### [Exercise goal]
Nothing outside the range is wanted. Repeat exactly the lines below from the one with "You are a GUI" through the one with "The height and".

### [Records for this task]
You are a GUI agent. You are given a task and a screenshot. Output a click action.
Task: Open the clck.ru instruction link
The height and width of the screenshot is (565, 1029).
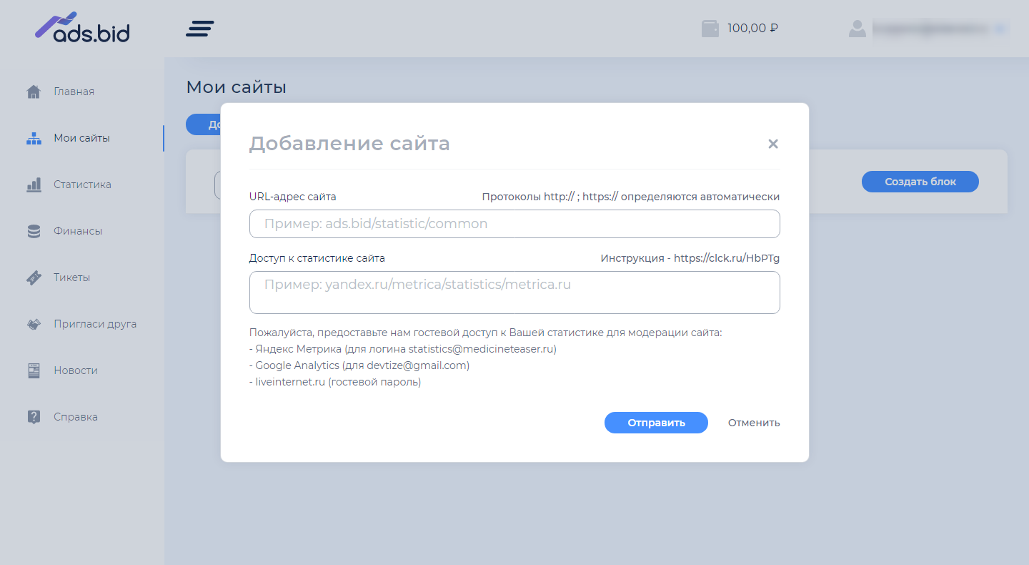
---
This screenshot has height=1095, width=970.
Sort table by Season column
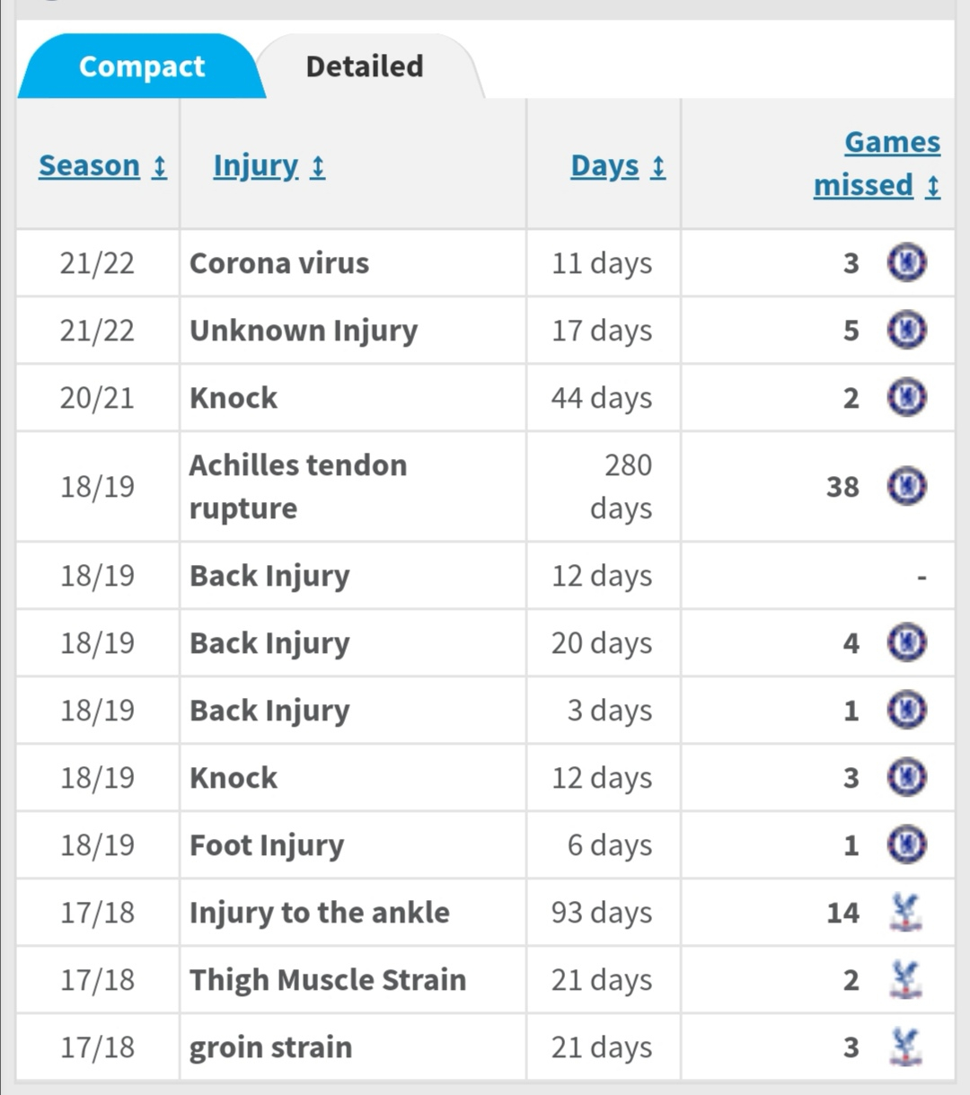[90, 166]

### [Exercise answer]
You are a GUI agent. You are given a task and a screenshot. Output a click action.
Task: Open the clck.ru instruction link
The height and width of the screenshot is (565, 1029).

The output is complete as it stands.